Четырехкратный чемпион Европы Евгений Плющенко: Мама мне сказала, что нельзя проигрывать!

Четырехкратный чемпион Европы Евгений Плющенко: Мама мне сказала, что нельзя проигрывать!

В интервью корреспонденту «СС» Евгений Плющенко рассказал, как зрители мешали ему выполнять короткую программу. – Перед произвольной программой я позвонил своей мамуле в Питер.

В интервью корреспонденту «СС» Евгений Плющенко рассказал, как зрители мешали ему выполнять короткую программу.

– Перед произвольной программой я позвонил своей мамуле в Питер. Она сказала, что проигрывать нельзя и нужно бороться. Звонили друзья, говорили: «Ты лучший! Не расслабляйся!» Их поддержка очень мне помогла, – говорит Плющенко.

– Правда, что вы считаете, что у вас сегодня нет соперников?

– Наверное, все-таки есть, раз я проиграл в короткой программе. Но настрой был и остается один – прежде всего я должен соперничать с собой, а не с Брайаном Жубером, Стефаном Ламбьелем или, допустим, Андреем Грязевым.

– Сложно кататься, когда чувствуешь за спиной соперников?

– Нет, не сложно. У меня уже большой соревновательный опыт. Я прекрасно знаю, что такое бежать, догонять или быть лидером. А на этот раз вспомнил, что раньше постоянно догонял таких великих спортсменов, как канадец Элвис Стойко, американец Тодд Элдридж, француз Филипп Канделоро, наши Алексей Урманов и Алексей Ягудин. И приходил тот час, когда выигрывал у них. Так что игра в догонялки для меня не впервой. С другой стороны, мне уже давно тяжело выступать, потому что я вижу тех, кто не любит меня и мечтает «побить». Ведь на протяжении долгих лет я остаюсь первым, поэтому многие, наверное, от меня устали. Тяжело всегда кататься хорошо, чисто. Могут быть и ошибки…

– Бытует мнение, что вы хорошо катаете программы, образ которых вам близок.

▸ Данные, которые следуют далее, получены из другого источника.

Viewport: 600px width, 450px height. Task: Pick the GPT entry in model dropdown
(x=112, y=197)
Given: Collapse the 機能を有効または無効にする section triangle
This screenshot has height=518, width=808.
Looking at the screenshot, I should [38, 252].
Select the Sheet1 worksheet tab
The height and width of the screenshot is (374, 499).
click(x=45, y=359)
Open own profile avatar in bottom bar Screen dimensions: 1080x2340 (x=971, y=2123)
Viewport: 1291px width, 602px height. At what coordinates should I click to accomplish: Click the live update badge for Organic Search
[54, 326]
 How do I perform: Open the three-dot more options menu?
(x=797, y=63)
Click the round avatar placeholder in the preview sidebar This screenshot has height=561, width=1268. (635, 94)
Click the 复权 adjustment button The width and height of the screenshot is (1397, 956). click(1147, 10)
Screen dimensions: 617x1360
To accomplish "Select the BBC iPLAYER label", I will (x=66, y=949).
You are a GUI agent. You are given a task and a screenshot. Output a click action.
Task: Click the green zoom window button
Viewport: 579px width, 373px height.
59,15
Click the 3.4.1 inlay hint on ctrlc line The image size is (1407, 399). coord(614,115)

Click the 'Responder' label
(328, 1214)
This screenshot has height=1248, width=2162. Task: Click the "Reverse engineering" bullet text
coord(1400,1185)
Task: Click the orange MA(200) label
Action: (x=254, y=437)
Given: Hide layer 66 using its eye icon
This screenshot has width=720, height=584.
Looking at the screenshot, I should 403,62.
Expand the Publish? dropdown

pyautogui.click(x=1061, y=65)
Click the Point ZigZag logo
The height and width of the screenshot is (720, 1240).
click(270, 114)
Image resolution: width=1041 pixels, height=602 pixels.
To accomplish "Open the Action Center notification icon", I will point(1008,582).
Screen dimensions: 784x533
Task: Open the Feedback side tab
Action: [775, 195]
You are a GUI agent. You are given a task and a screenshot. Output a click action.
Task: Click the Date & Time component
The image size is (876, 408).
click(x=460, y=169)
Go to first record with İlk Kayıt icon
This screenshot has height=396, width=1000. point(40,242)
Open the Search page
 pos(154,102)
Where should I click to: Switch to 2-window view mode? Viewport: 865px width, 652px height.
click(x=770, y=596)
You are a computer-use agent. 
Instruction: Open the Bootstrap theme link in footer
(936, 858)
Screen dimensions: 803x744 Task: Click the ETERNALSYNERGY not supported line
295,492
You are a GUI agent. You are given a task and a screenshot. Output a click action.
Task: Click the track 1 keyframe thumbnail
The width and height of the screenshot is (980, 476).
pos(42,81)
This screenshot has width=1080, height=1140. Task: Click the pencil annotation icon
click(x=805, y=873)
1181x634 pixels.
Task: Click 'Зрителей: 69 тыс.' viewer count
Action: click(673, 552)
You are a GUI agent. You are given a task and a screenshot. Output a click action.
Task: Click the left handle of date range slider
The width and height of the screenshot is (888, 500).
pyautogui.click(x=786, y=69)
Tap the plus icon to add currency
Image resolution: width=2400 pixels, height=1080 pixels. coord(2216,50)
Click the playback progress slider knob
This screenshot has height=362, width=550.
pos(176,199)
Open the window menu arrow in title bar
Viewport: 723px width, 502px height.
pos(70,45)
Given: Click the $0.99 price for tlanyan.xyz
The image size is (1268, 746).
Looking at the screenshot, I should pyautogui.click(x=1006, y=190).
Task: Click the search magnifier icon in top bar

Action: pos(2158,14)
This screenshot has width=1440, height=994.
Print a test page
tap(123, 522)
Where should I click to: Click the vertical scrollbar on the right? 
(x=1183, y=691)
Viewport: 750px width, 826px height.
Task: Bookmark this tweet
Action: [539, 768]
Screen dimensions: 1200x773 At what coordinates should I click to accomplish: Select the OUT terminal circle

– Верно. И хочу сказать, что в короткой программе атмосфера в зале была для меня не самая приятная. «Лунная соната» (постановка Плющенко в сезоне-2004/05. – Прим. ред.) должна исполняться при полной тишине. А на трибунах стоял шум-гам из-за того, что было много детей. Я уже встал в первую позицию, и музыка зазвучала, а родители все никак не могли их утихомирить. Слава богу, на следующий день была другая обстановка, другая публика и другой образ – Крестного отца, который я чувствую лучше.

– Вас не смущает, что зал немножко маловат для столь представительных состязаний?

– Меня смущает более, на мой взгляд, важный момент – тренировки проводятся на отдельном катке в десяти минутах езды от главного. Кроме того, утренняя практика начиналась в половине седьмого утра. И это было ужасно! В принципе можно понять организаторов турнира – не им кататься. Но хоть какое-то уважение к спортсменам должно быть, они должны приходить на соревнования выспавшимися. Причем с кем из ребят ни поговорю – все недовольны. Я даже предложил: «Давайте соберемся вместе с тренерами и поставим вопрос о тренировках ребром». Нам же выступать здесь через год на Олимпиаде.

– Взяв на себя роль профсоюзного лидера, не боитесь навлечь гнев чиновников из Международного союза конькобежцев?

– А это в принципе не моя идея – общая. У меня и в мыслях не было устраивать демонстрации. Можно ведь по-хорошему договориться, подсказать, подкорректировать какие-то неудачные моменты.